There's projects on this - one of the best known ones (to my knowledge) is the S...

sunchild · on June 29, 2011

Yes, litigation and compliance tend to lead the way when it comes to extracting meaning from legal data pools. In my opinion, the single biggest obstacle to getting legal knowledge to play nice with software is the fact that it is all "silo'ed" due to: (1) being in MS Word format, (2) being confidential information, and (3) the lack of conventions/standards in legal documents.

The good news, though, is that legal documents tend to follow a fairly narrow channel of variations, when isolated to particular practice areas (e.g., leases, sales of goods, service agreements, motions, etc.)

I've always wanted to run a huge number of documents through Beyesian filters or something similar to develop some interesting classification rules, but it's damn hard to get a pool of representative documents that isn't strictly confidential.

VanL · on June 29, 2011

I am doing this with patents. Google "Killing patents with Python" if you want to see the presentation.

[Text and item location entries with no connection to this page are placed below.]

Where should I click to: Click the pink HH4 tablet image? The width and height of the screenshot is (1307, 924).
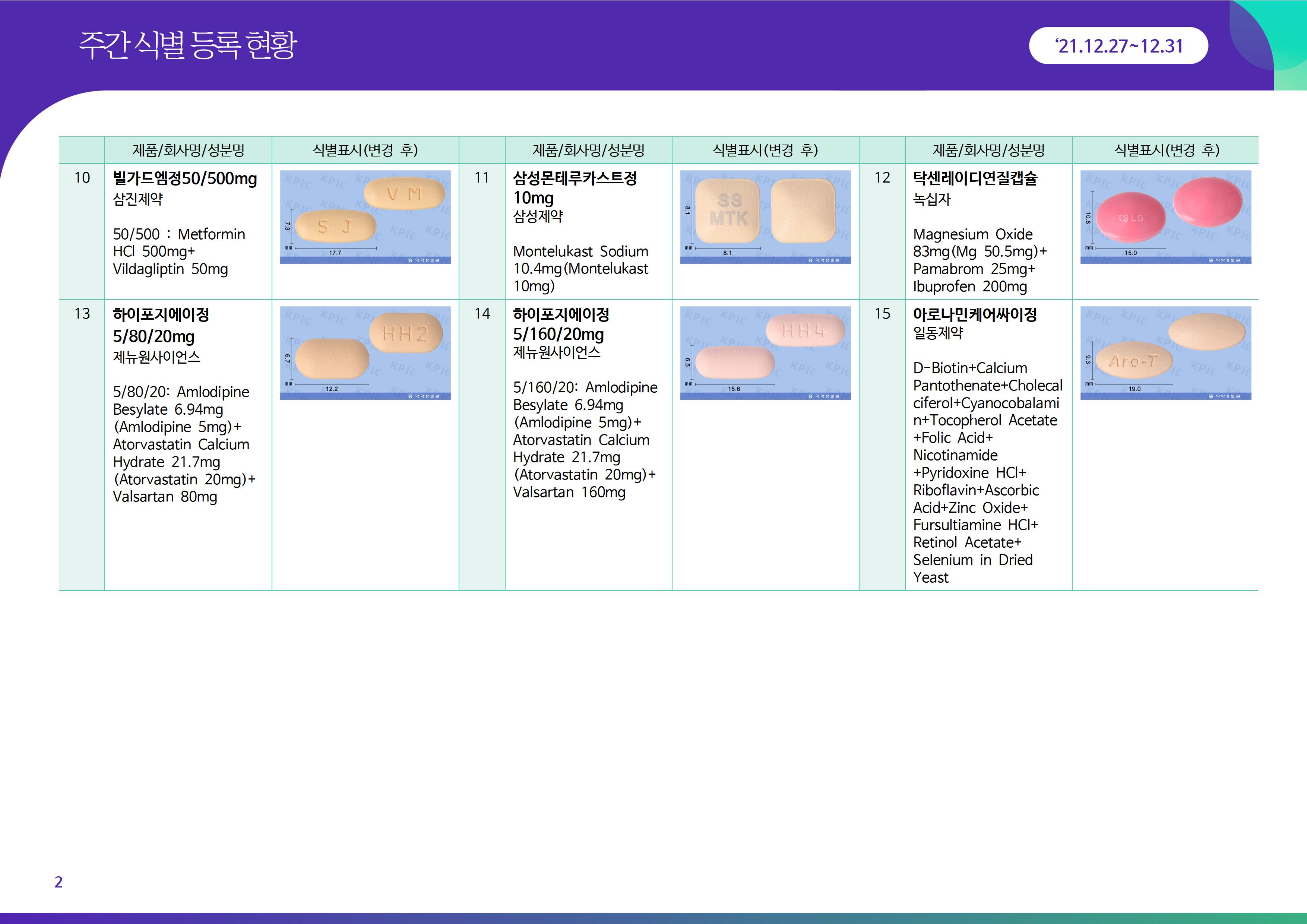click(x=765, y=353)
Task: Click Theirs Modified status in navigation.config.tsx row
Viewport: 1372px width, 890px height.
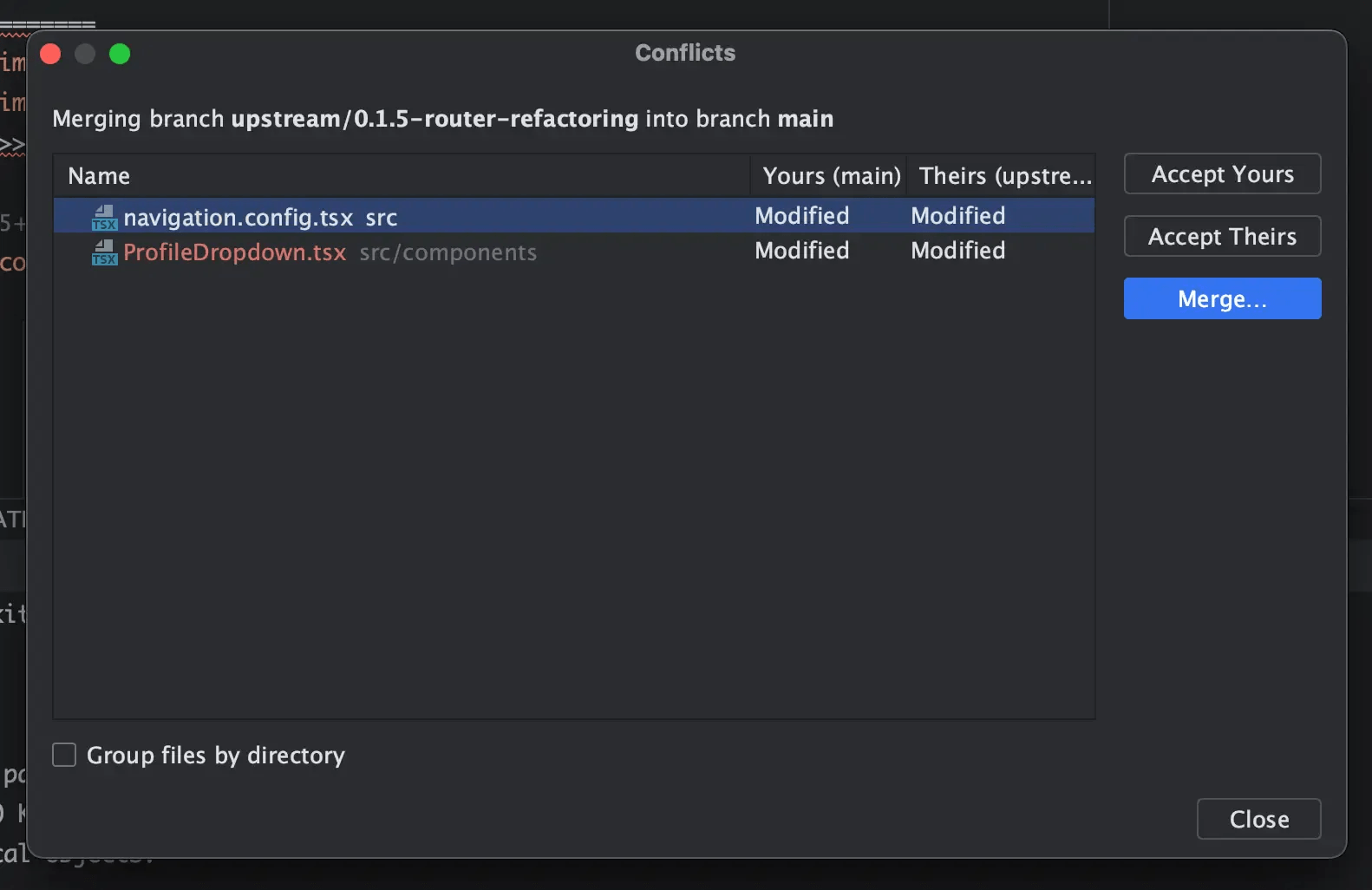Action: (x=957, y=216)
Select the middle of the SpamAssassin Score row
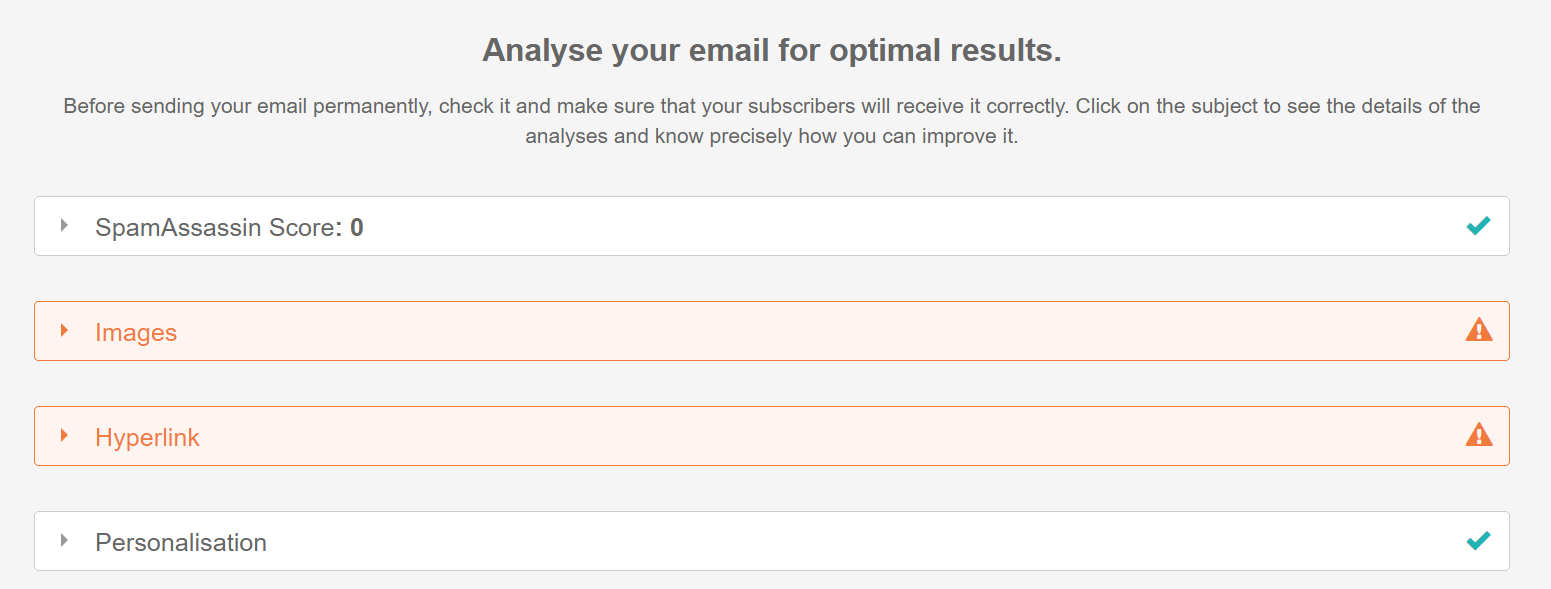1551x589 pixels. [771, 226]
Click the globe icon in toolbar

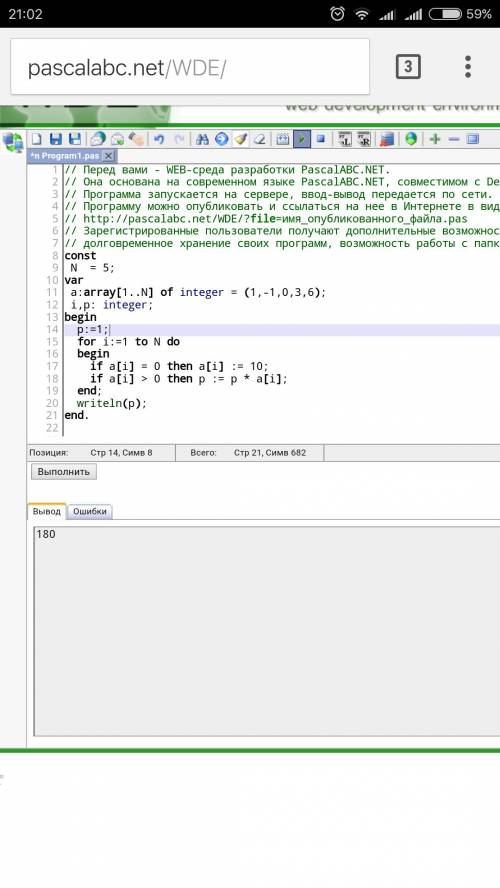pyautogui.click(x=411, y=139)
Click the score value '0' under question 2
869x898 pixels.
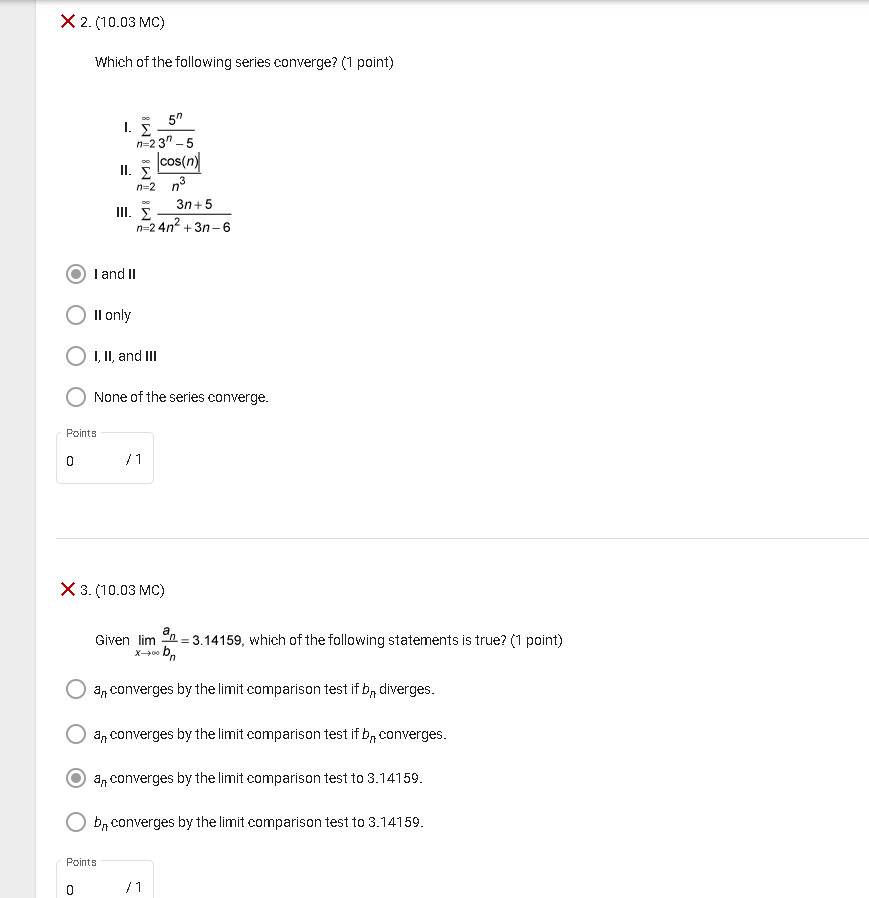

sunchild · on June 29, 2011

Shoot me an email. I didn't find your presentation. I did find a Yahoo Answers on "Can a 4 foot long ball python kill a 4 lb. kitten?"

bchjam · on June 29, 2011

you need to keep the quotes in the search. doing that I found this link

http://topsy.com/pycon.blip.tv/file/4879824/?allow_lang=en

which then links to a video of the presentation (watching it now)

http://blip.tv/pycon-us-videos-2009-2010-2011/pycon-2011-how...

VanL · on June 29, 2011

Rusty or Sol?

Zumzoa · on June 29, 2011

The only word-processed files that might be non-confidential I can think of are contracts made in the past couple of decades between companies that have both declared bankruptcy. Either that or public EULAs.